Tomada esa decisión, Pol y
Antonio se despidieron de Ochenta y regresaron al campamento. En pocos minutos,
desmontaron la tienda, se dirigieron al coche y partieron, para llegar a casa a
tiempo de comer en familia y celebrar con un día de retraso el aniversario de
los dos. Por el camino, Pol divisó de nuevo las grandes plantaciones de abetos
destinados a las fiestas de Navidad y sintió pena por ellos. Luego, recordando
los piñones con cáscara que Antonio le mostró, algo se le ocurrió:
―¡Yayo—abu! ¿Me das un piñón de
esos? He pensado que Rubén y yo podemos plantar un pino para los dos, como
hemos hecho tú
y yo.
―Te lo daré. Pero antes de
plantarlo lo mejor es que crezca un tiempo en la maceta, porque así ya tiene
forma y no le pierdes la pista si lo dejas en la montaña. Toma –añadió, sacando
del bolsillo la bolsita que contenía varios piñones ―. Para ti y tu amigo.
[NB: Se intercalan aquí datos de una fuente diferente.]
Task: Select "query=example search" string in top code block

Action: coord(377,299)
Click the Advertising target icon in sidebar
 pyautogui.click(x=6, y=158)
―¡Gracias! ¿Vendrás con nosotros
cuando el árbol haya crecido y lo dejemos en la montaña?
―Sí, si queréis.
―¡Bien!
―¿Te ha gustado la excursión,
canijo?
―Mucho ¡Y ya no soy canijo!!!!
―¡Sí lo eres!
―¡No, no y no…!
Entre risas, y radiantes de
felicidad, abuelo y nieto continuaron el viaje, sintiéndose más unidos que
nunca y saboreando de antemano el placer de pasar las fiestas juntos y vivir
ese entrañable ambiente navideño con sus sorpresas, regalos, excesos y buenas
intenciones; unos días en los que la gente, en general, solía estar alegre,
sensible y más en armonía con los demás.